Nora, the protagonist of Ibsen's play isn't really what the appearances give out. Treated like a child by her husband, she seems like the ideal wife of a man who's power in business is rising. But the truth is that Nora has a secret, a secret that would change everything.
Torvald, Nora's husband, is a man of strong principles. The loan, which Nora has taken behind Torvald's back fights against all of Torvald's principles and values. Torvald sees women belonging to their homes to take care of children and their husbands (probably a very common view during the time the play was written). He despises the independence of women and is strongly against borrowing money.
The role of women is one of the main themes of Ibsen's play. Nora eventually breaks out from the mold designed from women by the society (and men). But this is not done without consequences; her self-sacrificing decision to leave her children to the hands of the nanny. Throughout the play the characters have talked about how children end up bad if their parents have been acting morally wrong. This is a thought that must be in Nora's head when she leaves her children.
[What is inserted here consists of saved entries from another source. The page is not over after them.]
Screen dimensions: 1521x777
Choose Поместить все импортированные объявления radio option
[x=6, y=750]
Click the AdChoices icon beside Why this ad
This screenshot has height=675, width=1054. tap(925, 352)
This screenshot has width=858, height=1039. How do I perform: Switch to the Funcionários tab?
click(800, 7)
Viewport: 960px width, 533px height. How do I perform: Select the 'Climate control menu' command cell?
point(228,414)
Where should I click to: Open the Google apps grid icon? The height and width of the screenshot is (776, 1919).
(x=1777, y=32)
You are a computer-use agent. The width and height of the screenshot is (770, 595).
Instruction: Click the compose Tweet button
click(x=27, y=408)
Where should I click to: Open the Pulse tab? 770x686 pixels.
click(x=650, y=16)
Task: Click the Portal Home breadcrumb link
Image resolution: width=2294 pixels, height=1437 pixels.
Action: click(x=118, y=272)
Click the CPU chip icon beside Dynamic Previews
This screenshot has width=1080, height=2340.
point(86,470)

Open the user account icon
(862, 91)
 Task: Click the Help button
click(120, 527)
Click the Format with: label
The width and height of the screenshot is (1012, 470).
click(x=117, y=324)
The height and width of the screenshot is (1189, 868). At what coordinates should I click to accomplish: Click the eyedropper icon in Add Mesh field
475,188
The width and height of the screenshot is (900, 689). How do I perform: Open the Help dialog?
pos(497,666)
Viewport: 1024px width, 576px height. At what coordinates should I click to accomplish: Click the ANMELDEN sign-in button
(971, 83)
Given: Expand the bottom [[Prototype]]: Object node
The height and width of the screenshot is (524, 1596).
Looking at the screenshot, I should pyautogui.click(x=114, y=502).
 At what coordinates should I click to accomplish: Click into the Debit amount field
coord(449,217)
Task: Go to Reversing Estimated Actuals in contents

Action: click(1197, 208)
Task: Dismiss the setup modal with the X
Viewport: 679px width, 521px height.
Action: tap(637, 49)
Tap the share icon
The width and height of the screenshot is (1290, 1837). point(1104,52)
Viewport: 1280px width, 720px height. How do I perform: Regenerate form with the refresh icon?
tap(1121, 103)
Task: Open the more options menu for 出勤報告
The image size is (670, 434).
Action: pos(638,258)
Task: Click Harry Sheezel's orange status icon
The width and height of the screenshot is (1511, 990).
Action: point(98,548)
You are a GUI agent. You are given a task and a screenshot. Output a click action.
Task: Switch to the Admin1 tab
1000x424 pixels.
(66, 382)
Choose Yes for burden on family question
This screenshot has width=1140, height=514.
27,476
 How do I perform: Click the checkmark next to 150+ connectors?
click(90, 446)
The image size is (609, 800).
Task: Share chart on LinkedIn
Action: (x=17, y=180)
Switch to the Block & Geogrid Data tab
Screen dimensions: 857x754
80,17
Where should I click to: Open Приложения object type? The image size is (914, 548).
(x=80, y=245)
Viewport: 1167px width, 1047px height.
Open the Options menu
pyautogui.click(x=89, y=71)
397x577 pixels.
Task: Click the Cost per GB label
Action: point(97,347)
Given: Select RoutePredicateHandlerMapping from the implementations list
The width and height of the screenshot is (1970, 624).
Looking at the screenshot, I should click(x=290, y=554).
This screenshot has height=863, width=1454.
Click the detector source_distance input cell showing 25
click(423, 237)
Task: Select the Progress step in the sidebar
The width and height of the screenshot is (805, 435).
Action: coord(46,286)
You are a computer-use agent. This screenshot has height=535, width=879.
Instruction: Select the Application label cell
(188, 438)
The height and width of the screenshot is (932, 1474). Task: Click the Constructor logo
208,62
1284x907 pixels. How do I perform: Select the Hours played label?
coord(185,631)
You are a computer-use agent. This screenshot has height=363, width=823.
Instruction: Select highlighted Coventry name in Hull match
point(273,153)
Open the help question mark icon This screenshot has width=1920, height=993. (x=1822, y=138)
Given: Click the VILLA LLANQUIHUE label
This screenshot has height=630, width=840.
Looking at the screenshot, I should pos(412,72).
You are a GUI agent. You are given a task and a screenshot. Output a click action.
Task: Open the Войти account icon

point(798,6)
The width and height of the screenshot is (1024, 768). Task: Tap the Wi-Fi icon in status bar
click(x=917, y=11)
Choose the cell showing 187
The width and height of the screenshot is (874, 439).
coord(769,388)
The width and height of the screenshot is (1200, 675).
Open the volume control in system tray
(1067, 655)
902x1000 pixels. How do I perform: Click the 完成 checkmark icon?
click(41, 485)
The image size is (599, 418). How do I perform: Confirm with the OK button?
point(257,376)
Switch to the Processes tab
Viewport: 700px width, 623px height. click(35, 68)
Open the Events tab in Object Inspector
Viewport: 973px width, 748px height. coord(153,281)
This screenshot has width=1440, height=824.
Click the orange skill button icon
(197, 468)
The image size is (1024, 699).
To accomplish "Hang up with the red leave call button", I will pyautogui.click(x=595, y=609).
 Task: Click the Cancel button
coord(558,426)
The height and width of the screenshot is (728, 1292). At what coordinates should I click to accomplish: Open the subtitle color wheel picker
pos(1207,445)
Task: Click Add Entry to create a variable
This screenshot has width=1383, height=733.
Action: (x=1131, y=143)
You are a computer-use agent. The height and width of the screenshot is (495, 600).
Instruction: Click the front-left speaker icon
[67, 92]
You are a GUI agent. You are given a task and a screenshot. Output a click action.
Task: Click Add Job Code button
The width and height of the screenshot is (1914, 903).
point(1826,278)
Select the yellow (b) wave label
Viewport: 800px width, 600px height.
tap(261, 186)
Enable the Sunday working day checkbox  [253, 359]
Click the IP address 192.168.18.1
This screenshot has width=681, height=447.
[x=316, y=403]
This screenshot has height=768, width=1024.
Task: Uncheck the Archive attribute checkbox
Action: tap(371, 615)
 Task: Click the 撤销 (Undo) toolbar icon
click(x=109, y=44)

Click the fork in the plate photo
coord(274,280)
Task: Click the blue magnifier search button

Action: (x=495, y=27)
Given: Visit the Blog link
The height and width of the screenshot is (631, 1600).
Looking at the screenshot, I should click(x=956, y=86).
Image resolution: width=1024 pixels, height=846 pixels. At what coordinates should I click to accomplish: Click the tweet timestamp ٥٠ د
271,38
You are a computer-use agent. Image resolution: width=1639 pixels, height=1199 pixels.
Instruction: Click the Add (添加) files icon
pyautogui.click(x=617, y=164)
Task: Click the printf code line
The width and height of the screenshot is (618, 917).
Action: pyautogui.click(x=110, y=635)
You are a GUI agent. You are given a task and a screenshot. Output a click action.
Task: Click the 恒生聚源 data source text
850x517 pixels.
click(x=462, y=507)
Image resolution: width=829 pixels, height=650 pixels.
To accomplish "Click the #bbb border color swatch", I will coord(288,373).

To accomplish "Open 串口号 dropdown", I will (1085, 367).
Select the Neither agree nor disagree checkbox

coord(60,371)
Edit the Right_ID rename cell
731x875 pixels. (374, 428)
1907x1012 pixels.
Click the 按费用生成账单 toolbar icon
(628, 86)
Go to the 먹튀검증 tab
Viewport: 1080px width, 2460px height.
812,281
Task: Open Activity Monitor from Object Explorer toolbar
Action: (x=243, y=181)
Readers of Ibsen's play probably have very different types of reactions to Nora's actions, especially to her final decision. I myself cannot identify with Nora because I do not have children, but for a reader who is a mother (or father) the situation must seem quite different. Nora is stuck in a dolls house built up by her husband and the society and is tired of keeping up the appearances.
But are her actions justified? Are we still, today, living in dolls houses we've built for ourselves and people around us?